Patricia's story ends with the tragic death of her husband, but she still has much to grieve from the abuse she received as well as his death. She has since remarried and volunteers at a local women's shelter.
HOW YOU CAN HELP
The most important thing you can do for a friend or family member who's being abused is to let the person know you care. They need to know that you are there for them, no matter what. If you see signs or specific behavior patterns in a loved one or friend, you cannot look away. Here are some things to be alert to. Is she:
*Not coming to family gatherings or outings?
*Making excuses for not showing up when they're expected?
*Wearing clothes that hide arms and legs during hot weather.
*Appearing irritable or depressed?
*Talking about trouble in the relationship?
*Openly admitting emotional, physical or sexual abuse?
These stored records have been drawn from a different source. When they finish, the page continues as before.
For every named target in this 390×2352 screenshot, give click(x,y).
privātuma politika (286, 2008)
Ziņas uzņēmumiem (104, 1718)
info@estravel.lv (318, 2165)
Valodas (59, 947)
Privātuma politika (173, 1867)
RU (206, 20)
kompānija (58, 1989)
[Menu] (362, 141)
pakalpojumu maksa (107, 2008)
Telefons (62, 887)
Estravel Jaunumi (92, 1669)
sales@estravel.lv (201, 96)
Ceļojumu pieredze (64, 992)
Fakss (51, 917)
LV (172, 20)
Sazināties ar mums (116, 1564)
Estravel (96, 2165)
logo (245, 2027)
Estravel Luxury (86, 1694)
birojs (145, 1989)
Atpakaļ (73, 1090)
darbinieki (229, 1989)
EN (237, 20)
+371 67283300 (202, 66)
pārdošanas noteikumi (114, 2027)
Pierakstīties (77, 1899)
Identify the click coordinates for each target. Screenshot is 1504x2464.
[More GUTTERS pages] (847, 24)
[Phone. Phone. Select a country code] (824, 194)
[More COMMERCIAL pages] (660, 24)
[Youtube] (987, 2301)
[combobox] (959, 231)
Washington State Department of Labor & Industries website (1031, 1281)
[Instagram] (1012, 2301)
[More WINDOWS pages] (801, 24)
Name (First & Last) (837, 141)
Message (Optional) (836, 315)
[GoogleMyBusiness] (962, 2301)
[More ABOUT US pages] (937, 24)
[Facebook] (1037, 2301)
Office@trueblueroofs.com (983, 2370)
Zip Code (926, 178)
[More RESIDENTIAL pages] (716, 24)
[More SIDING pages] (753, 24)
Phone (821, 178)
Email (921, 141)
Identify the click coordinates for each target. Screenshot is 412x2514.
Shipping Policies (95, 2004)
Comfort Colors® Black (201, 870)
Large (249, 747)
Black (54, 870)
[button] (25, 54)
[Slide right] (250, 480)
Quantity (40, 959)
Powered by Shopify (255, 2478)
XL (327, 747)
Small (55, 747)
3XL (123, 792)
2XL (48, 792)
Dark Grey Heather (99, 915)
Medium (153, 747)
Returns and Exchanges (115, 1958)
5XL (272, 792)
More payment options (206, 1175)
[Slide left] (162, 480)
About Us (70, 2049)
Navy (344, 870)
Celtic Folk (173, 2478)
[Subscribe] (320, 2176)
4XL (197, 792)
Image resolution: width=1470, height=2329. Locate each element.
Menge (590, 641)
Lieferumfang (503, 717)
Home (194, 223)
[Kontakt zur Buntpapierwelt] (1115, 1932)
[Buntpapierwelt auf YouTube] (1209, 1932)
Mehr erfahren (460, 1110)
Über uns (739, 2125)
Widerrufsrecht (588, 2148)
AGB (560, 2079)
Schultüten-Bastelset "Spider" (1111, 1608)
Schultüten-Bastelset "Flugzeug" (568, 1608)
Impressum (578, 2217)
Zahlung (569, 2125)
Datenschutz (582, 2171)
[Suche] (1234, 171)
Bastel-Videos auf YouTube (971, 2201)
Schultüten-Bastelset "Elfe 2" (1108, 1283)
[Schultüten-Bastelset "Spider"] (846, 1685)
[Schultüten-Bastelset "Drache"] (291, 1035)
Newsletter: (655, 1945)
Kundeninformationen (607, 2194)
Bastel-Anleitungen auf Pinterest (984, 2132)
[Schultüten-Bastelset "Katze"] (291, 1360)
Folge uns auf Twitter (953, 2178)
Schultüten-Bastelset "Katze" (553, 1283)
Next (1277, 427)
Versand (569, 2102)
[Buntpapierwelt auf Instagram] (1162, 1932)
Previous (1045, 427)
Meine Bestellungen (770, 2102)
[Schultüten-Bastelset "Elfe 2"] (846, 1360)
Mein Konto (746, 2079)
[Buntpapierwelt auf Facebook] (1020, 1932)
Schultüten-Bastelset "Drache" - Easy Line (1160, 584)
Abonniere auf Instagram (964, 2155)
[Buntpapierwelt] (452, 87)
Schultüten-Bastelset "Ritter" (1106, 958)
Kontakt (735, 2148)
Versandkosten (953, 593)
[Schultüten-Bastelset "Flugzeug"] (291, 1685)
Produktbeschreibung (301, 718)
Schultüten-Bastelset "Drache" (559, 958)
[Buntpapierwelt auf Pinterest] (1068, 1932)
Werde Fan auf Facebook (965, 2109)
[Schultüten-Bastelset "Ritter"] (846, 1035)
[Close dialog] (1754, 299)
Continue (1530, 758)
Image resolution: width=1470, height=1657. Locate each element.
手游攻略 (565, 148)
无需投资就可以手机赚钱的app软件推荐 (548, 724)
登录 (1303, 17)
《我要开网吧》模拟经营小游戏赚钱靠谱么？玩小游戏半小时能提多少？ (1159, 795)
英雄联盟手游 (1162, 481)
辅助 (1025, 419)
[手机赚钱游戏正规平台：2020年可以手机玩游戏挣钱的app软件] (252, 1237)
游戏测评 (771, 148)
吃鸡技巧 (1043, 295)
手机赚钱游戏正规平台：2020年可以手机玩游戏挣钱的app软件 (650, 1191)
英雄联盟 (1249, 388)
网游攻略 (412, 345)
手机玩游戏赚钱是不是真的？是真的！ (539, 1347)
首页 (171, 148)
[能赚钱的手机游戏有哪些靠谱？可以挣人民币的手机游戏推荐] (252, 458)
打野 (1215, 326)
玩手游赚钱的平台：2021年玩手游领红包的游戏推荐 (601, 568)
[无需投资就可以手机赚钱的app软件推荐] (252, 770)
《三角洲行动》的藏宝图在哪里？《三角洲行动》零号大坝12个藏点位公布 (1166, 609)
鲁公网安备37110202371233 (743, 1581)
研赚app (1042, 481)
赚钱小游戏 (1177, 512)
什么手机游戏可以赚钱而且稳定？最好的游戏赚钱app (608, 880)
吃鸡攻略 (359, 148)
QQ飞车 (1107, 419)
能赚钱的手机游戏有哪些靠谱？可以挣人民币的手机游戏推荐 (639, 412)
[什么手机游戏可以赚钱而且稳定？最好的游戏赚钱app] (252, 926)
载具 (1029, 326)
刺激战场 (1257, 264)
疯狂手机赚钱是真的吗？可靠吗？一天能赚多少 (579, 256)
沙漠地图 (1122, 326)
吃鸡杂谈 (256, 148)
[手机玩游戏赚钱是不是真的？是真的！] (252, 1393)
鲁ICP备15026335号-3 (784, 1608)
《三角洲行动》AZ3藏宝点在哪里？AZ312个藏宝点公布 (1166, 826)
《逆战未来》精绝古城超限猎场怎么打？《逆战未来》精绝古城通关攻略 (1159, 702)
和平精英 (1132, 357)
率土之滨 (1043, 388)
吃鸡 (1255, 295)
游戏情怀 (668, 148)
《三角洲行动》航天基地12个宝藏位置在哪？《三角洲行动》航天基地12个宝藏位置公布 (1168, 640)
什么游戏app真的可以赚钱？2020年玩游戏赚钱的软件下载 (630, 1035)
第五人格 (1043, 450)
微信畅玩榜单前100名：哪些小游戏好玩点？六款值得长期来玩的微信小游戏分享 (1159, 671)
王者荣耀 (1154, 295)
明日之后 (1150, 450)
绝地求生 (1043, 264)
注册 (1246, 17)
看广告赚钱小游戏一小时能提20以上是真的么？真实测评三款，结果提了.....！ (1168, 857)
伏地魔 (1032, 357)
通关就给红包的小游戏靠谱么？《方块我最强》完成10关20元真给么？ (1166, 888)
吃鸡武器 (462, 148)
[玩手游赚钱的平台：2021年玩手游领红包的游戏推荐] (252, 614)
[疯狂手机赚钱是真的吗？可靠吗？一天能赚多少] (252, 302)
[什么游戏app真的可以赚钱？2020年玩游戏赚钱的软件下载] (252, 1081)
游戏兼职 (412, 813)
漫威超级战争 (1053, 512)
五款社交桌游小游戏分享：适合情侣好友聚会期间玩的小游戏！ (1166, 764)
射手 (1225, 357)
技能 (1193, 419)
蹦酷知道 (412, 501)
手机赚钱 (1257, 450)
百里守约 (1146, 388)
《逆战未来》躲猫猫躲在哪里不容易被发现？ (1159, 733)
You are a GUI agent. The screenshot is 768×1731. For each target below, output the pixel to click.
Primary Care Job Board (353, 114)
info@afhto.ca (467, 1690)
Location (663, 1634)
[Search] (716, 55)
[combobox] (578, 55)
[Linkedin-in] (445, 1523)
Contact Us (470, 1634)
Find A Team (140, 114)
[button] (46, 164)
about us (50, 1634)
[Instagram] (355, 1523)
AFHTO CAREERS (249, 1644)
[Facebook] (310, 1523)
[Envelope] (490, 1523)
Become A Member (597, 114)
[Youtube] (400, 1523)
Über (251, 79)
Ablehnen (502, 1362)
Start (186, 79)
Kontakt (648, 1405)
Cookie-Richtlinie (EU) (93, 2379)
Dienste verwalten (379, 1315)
These are all signs of abuse.
If someone is trying to reach out to you for help, don't pass it off as a one time incident. Abuse is against the law; these are not accidents, they are crimes. If you choose to ignore appeals for help, she could be killed, and there will be no more choices to make, except to pick up the pieces. Listen to the person who comes to you for assistance or advice. Don't judge her. Do not minimize the extent of what she says is going on.
Abuse is not a "One Size Fits All" Solution. Like our own fingerprints no two cases of abuse are the same. Our society does not make it okay for anyone to say "I need help" or I am a victim of abuse or a broken relationship", when there is so much contempt for weakness and submissiveness.
The names, addresses and telephone numbers of programs and agencies who assist victims of domestic violence are located in your phone book under social service agencies. Or you can search the internet.
Sit down at the kitchen table with her, take paper and pen and help her with a safety plan or to set goals. Let her know you will help and support her in every way. If you know someone who is being abused, but you are fearful of confronting that person, send them information anonymously. Don't look the other way. Do something!